Verbal Promise(口約束)~プロポーズは突然に~
 さっと短時間でシャワーを浴びて部屋に戻ると、予想通りの光景にため息が漏れた。永瀬が部屋の真ん中で大の字になって穏やかな寝息をたてている。
 無防備な姿。それは風呂上りで寝間着姿の私も同じか。薄手の毛布を持って永瀬にかける。
 永瀬がウチに寝泊まりすることはよくあることだった。永瀬とは出会った時から互いに異性を意識しない付き合いで、その上彼氏いない歴5年の私にとって彼がウチの泊まったところで特に困ることはない。……ど真ん中で大の字は邪魔だけど。
 でも男っ気のない私と違って永瀬はコンスタントに異性との交際を繰り返している。

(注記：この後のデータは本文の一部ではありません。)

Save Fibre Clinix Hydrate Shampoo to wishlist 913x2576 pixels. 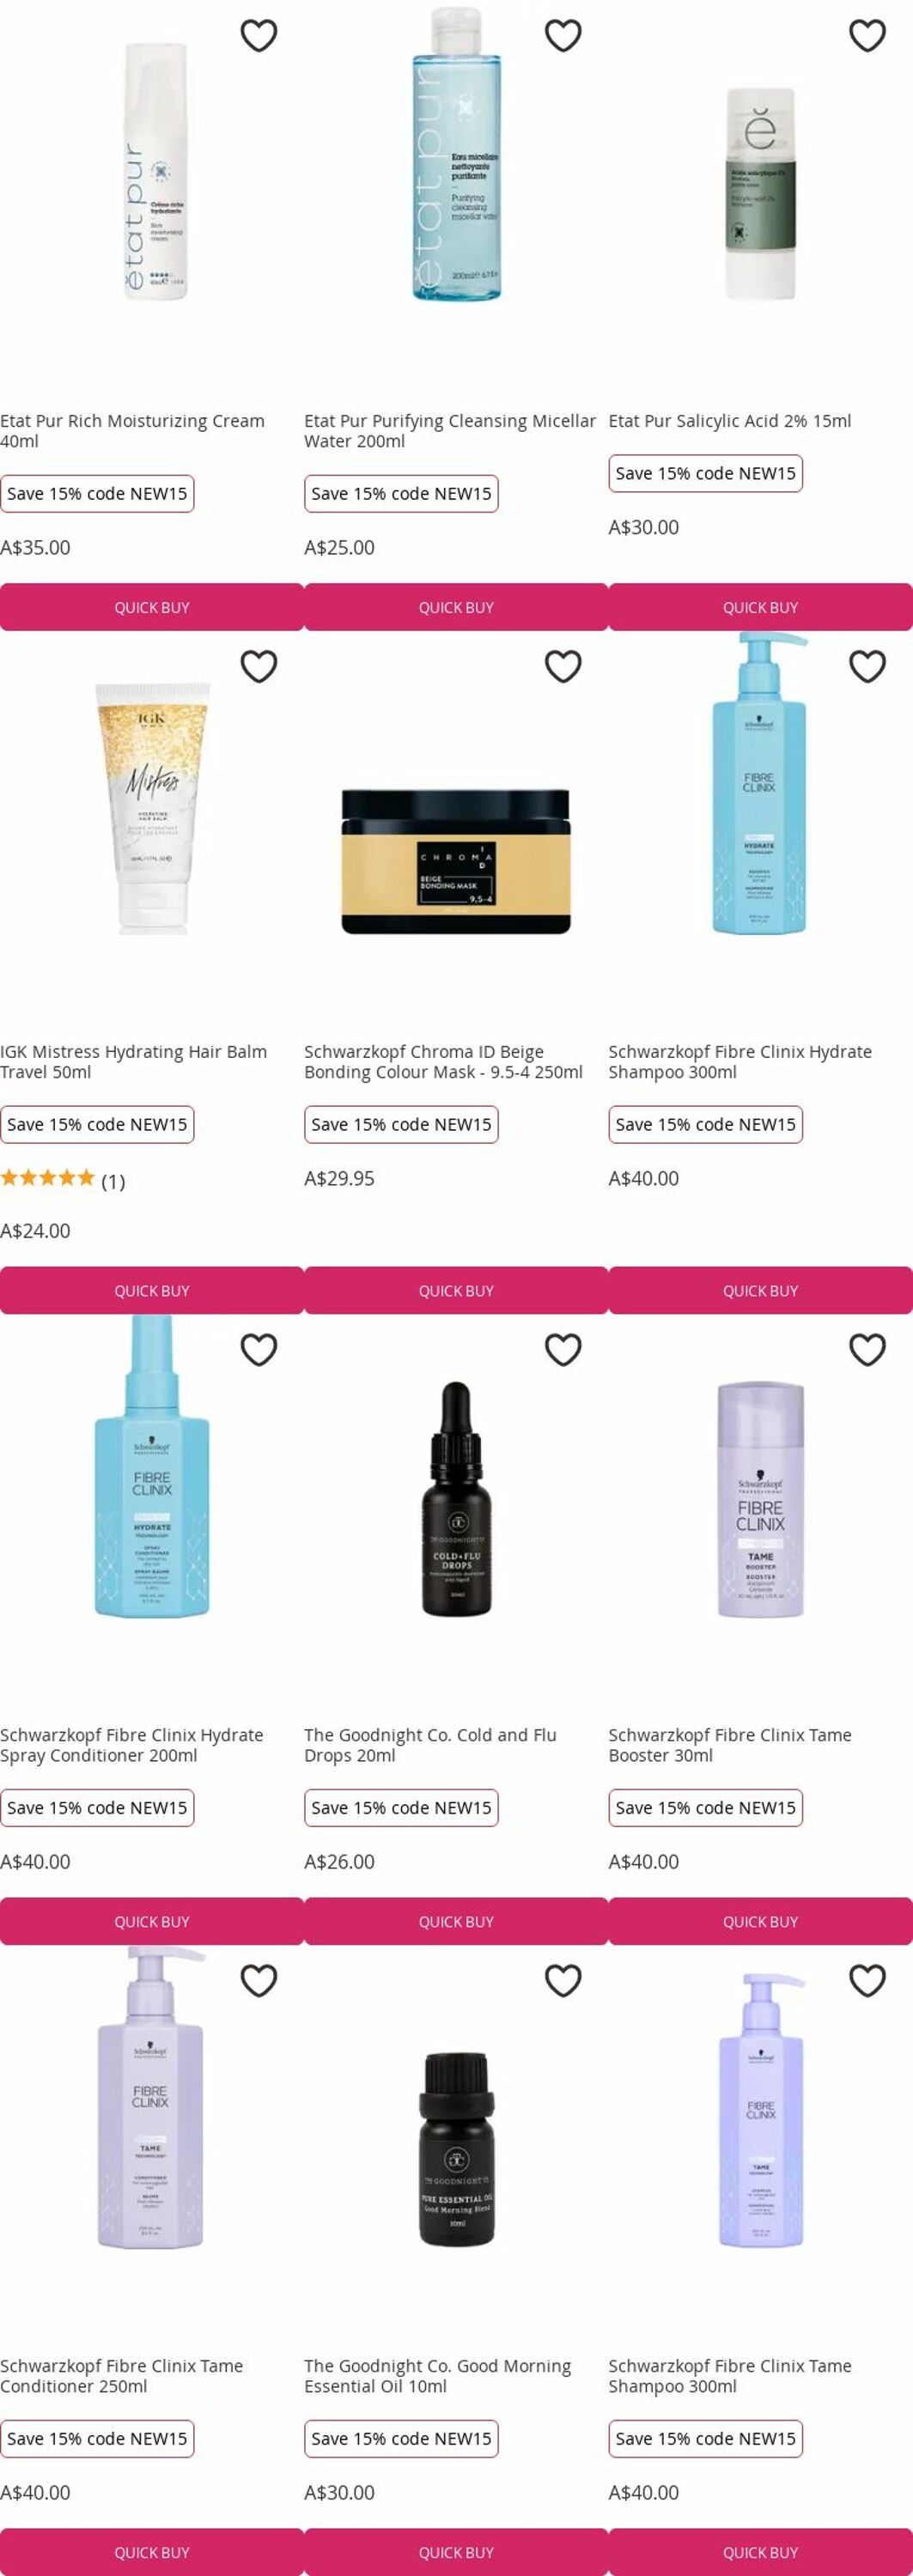tap(867, 667)
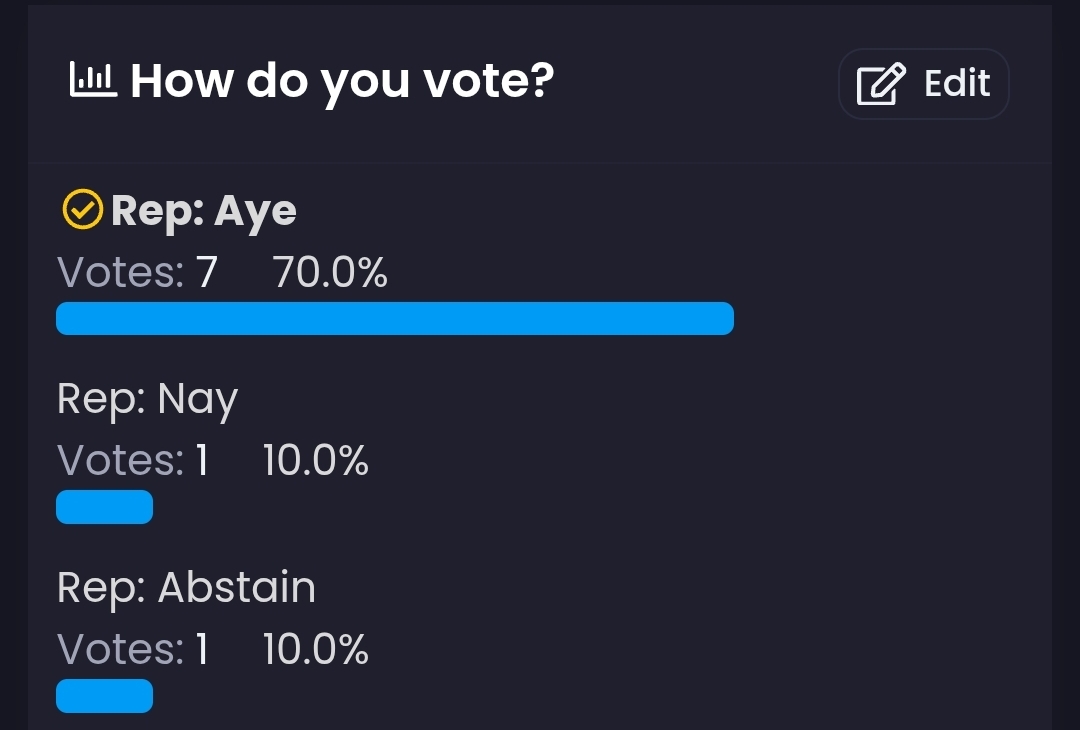Click the Aye blue progress bar
1080x730 pixels.
(395, 318)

いつも長続きはしないようだけど。深夜に、一応異性である私の家に泊まろうとしているところを見ると今はフリーなのかな?
 女受けのよさそうな端整な顔立ち、175センチ以上はありそうな身長とスマートな体型、誰とでもすぐに打ち解けられる高いコミュニケーション力。私は派手な人はタイプじゃないけど、モテるのは納得。
 じっと永瀬の顔を眺めていたら自然と大あくびが出た。……眠い、寝よう。
 春に短く切った肩上の長さのボブをタオルドライで簡単に乾かして横になろうとベッドに腰掛けた時だった。ごそごそと動く気配。永瀬が目をこすりながらゆっくりと起き上がった。

「あれ? 俺寝てた……?」

 キョロキョロと部屋を見渡して私を見つけると「あ、風呂出たんだ」と言った。

「どうするの? 帰る? 私はもう寝ようかなって思ってるんだけど」
「いや、今日はおまえに話があるんだよ」

 そういえば。先に私に用事があって連絡をよこしてきたのは永瀬の方だった。

「なに?」
「なぁ、俺たちそろそろ結婚しない?」

 結婚……? 酷い聞き間違いをした。疲れてるんだ……。もう一度尋ねる。